Zero ściemy, zero nudy.

100% digitalu, który żre.

Internet to dzicz. Tu nie wygrywa ten, kto ma największy budżet albo najbardziej napompowaną prezentację w PowerPoincie. Wygrywa ten, kto potrafi zatrzymać kciuk. Kto wjeżdża w scroll z czymś świeżym, odważnym i dziwnie przyjemnym – tak, że nie da się tego zignorować. To właśnie my. Lab360.

Od 12 lat jesteśmy w samym środku tej zawieruchy. Nie chowamy się w biurowych akwariach, nie klepiemy „bezpiecznych kreacji”. Codziennie przełamujemy bariery, żeby dać markom to, czego naprawdę potrzebują – widoczność, emocje i efekt, który zostaje na dłużej niż jedno kliknięcie.

Kreacja, która gryzie, śmieje się i zostaje w głowie.

Nie tworzymy „ładnych grafik”. Tworzymy obrazy, które mają puls. Potrafią być piękne, ale też wkurzające, absurdalne, nieoczywiste. Dlaczego? Bo w digitalu wygrywa to, co wywołuje reakcję. Jeśli coś nie wywołuje żadnej – po prostu nie istnieje.

Web development, który żyje.

Strona www to dla nas nie wizytówka. To narzędzie, które pracuje 24/7. Robimy je tak, żeby prowadziły człowieka przez doświadczenie marki jak przez dobry serial – od pierwszej sceny aż po ostatni odcinek. UX i UI to dla nas emocje i logika w jednym.

Strategie, które rozgryzają algorytmy.

Nie przynosimy klientom „ładnych PDF-ów”. Dajemy mapę, która prowadzi przez dżunglę digitalu. Od konkursów wywołujących lawinę UGC, po kolaboracje marek, które normalnie nigdy by się nie spotkały. Robimy rzeczy, które w pierwszej chwili brzmią jak szaleństwo, a chwilę później okazują się hitem.

Ludzie, którzy robią różnicę.

Za tym wszystkim stoją nasi ludzie. Nie boty, nie AI, nie kopiuj-wklej. Ludzie, którzy potrafią wymyślić kampanię w poniedziałek, postawić stronę we wtorek, a w środę uruchomić konkurs, o którym w piątek będzie głośno w całej sieci. To zespół, który nie zna słowa „nie da się”. To my: Bartek, Karolina, Natalia, Jakub, Olena, Paweł z Martyną i Pawłem, Janek, Czarek, i Rafał. Czasem też Daniel.
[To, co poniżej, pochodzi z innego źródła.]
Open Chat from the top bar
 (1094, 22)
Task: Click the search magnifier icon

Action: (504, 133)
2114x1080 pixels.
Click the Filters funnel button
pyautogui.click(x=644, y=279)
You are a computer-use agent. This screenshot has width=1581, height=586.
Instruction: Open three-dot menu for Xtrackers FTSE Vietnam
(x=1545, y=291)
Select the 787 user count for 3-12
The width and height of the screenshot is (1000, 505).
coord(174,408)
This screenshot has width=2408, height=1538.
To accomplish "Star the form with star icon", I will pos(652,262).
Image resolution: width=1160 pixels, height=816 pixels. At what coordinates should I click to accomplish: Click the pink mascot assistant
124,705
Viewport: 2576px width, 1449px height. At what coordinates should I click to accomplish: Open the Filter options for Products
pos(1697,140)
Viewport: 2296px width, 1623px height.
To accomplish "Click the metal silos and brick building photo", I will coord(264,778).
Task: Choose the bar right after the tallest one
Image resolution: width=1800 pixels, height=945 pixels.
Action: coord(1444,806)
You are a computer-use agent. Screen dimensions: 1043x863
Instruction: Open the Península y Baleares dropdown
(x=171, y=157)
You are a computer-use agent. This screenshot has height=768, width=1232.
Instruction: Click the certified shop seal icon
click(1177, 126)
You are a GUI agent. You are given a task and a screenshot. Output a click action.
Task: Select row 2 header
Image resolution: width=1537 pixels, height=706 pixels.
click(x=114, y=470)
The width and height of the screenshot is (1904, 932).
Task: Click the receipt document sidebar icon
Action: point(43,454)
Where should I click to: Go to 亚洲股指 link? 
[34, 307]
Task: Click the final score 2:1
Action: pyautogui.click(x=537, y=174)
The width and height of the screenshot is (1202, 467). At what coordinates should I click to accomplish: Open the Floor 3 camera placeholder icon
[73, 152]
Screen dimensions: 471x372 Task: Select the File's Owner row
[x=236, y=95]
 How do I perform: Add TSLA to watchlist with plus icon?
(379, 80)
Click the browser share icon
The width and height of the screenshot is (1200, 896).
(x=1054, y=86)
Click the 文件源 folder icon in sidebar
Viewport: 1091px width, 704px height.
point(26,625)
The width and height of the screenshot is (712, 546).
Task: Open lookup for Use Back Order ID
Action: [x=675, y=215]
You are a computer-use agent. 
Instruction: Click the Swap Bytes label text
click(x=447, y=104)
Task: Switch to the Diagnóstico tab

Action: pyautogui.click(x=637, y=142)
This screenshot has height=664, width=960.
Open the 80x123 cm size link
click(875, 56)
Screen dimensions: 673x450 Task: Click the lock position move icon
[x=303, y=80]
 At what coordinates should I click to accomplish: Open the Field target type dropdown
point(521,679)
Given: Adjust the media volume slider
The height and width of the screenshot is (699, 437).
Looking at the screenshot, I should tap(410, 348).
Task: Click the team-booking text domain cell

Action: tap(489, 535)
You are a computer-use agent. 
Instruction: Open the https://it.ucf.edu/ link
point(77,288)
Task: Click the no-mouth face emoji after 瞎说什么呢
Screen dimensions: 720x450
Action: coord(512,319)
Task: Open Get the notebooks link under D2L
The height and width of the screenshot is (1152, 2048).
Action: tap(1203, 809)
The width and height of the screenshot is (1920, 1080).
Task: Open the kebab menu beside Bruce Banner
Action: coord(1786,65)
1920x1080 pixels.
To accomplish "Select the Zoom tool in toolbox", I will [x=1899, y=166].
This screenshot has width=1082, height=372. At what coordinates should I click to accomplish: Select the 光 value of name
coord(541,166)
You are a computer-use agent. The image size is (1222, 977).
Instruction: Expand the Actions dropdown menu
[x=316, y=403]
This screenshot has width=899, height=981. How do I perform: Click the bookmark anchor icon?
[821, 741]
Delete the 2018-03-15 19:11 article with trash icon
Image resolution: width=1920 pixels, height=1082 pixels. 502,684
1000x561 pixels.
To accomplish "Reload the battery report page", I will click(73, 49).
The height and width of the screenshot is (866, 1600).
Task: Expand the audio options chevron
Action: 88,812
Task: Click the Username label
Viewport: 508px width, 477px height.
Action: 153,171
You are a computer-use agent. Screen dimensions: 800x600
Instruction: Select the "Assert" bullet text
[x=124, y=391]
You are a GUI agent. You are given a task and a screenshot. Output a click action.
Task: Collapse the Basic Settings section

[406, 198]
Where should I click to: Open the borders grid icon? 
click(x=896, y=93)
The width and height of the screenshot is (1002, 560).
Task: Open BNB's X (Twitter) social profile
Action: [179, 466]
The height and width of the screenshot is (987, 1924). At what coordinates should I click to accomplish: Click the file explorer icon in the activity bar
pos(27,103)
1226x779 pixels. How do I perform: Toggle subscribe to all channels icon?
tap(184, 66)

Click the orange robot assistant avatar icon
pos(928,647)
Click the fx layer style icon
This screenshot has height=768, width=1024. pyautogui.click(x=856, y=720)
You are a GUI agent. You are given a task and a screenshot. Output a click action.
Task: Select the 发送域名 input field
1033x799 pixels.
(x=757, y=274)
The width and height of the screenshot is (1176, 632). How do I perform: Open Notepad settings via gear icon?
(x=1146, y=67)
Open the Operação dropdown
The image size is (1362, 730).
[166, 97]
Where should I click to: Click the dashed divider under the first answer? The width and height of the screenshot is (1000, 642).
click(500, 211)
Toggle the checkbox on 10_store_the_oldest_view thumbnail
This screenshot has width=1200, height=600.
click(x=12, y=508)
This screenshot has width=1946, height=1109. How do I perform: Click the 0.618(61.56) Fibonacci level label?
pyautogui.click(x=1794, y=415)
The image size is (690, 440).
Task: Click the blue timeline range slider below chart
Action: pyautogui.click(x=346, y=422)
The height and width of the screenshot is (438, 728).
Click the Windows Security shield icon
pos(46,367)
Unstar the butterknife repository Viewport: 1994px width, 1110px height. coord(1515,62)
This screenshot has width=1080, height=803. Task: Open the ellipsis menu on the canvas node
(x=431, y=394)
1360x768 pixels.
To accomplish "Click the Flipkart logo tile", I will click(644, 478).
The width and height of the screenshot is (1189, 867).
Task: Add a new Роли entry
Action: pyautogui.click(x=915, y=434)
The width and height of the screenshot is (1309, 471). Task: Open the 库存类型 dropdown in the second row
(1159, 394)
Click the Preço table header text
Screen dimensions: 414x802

Sport ekstremalny, nie zawód.

Marketing to dla nas sport ekstremalny. Każdy brief to nowe wyzwanie, każda kampania to kolejny skok na bungee. Po 12 latach dalej mamy głód i dalej szukamy kolejnej adrenaliny. Może właśnie dlatego klienci wracają – bo wiedzą, że z nami nigdy nie jest nudno.

Manifest Lab360!

Robimy marketing, który nie boi się brudu internetu.

Łamiemy schematy, bo tylko to zostaje w głowie.

Nie tworzymy treści, które się przewija – tworzymy zatrzymania w scrollu.

Od 12 lat dowozimy to, czego inni nawet nie odważą się wymyślić.

Nie serwujemy przeciętności. Nigdy.

Lab360 to nie agencja. To laboratorium odjechanych pomysłów i strategii, które działają. Zero ściemy. Zero nudy. 100% digitalu, który żre.